High Court Sides with Monstanto in Seed Case
Wired's Threat Level blog reports:
The Supreme Court on Monday for the first time backed patents for a self-replicating technology — Monsanto’s “Roundup Ready” soybeans — along with its licensing agreement that allows farmers to use them only once.
Regardless of how unnatural the conditions may seem, the licensing agreement with farmers also forbids the seeds to be resold for commercial planting, and they cannot be used for research, crop breeding or seed production.
Welcome to farming in the age of patented, genetically modified organisms, which in this case concerned soybean crops that withstand herbicide.
In the end, a unanimous Supreme Court found that intellectual property rights took precedent over nature. The high court ruled against an Indiana soybean farmer whom a lower court had ordered to pay $84,456 in damages and costs to Monsanto in 2009 for infringing its soy bean patents.
“If simple copying were a protected use, a patent would plummet in value after the first sale of the first item containing the invention,” Justice Elena Kagan wrote for the majority. “The undiluted patent monopoly, it might be said, would extend not for 20 years as the Patent Act promises, but for only one transaction. And that would result in less incentive for innovation than Congress wanted.” (.pdf)
Knox County farmer Vernon Bowman’s dirty deed? The 74-year-old bought soybean seed from a local grain elevator that was contaminated with the patented seed, which he used to produce beans on his 299 acres.
The case addresses the question of how far down the stream of commerce — in this instance the farming cycle — can a company control its patents, especially for products like soybeans that easily self-replicate. A lower court, an appeals court and even the President Barack Obama administration had maintained the stream is virtually endless.
The Supreme Court agreed.
“Were the matter otherwise, Monsanto’s patent would provide scant benefit,” Kagan wrote, adding: “Our holding today is limited—addressing the situation before us, rather than every one involving a self-replicating product.”

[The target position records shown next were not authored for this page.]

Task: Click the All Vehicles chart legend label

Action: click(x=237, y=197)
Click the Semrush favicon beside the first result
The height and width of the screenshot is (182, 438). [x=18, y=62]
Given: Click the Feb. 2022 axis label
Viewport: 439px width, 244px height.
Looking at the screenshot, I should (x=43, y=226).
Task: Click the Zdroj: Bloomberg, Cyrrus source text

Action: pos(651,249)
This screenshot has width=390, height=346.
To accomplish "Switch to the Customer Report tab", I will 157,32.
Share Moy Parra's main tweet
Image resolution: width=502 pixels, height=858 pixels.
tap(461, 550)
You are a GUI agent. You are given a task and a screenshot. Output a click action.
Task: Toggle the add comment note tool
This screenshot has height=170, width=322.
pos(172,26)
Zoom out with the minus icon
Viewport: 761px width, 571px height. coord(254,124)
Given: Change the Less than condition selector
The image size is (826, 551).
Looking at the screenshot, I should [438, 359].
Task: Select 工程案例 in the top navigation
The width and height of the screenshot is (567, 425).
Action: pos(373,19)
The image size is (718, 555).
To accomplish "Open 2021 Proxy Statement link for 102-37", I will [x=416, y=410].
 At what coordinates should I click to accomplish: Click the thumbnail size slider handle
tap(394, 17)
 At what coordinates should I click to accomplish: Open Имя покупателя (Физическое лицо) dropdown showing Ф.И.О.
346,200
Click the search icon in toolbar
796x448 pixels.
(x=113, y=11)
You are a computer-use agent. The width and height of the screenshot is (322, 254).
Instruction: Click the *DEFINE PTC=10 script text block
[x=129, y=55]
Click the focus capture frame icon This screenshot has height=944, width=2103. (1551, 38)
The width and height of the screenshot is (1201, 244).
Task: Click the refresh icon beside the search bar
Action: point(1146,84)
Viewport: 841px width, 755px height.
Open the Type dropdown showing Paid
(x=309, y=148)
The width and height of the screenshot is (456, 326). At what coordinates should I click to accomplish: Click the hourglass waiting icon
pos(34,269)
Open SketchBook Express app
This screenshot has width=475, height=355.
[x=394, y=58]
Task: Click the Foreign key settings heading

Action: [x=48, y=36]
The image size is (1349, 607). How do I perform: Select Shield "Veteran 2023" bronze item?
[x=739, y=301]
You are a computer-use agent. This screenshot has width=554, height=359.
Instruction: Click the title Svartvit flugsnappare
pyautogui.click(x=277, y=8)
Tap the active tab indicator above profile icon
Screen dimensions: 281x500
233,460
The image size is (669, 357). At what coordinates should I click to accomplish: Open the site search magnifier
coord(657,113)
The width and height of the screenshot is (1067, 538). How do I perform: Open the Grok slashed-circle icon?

The Obama administration had told the Supreme Court in a filing that the justices should not concern themselves with the possibility that such rigid patent protectionism could undermine traditional farming techniques, where parts of one harvest are often used to produce the next. The administration said Congress “is better equipped than this court” (.pdf) to consider those concerns.
Monsanto had told the court that, if the justices sided with the farmer, such a decision would doom its business model.
“Without reasonable license restrictions prohibiting the replanting of second- and later-generation soybeans, Monsanto’s ability to protect its patented technology would effectively be lost as soon as the first generation of the product was introduced into the market,” the agriculture giant told the high court in a filing.
In April 2013, FedSoc's Environmental Law & Property Rights Practice Group and Intellectual Property Practice Group poduced a podcast on the case. The podcast featured:
- Prof. Adam Mossoff, Professor of Law, George Mason University School of Law
- Mr. Douglas T. Nelson, Executive Vice President, General Counsel and Secretary, CropLife America
- Moderator: Mr. Dean A. Reuter, Vice President & Director of Practice Groups, The Federalist Society
Click here to listen to the recording.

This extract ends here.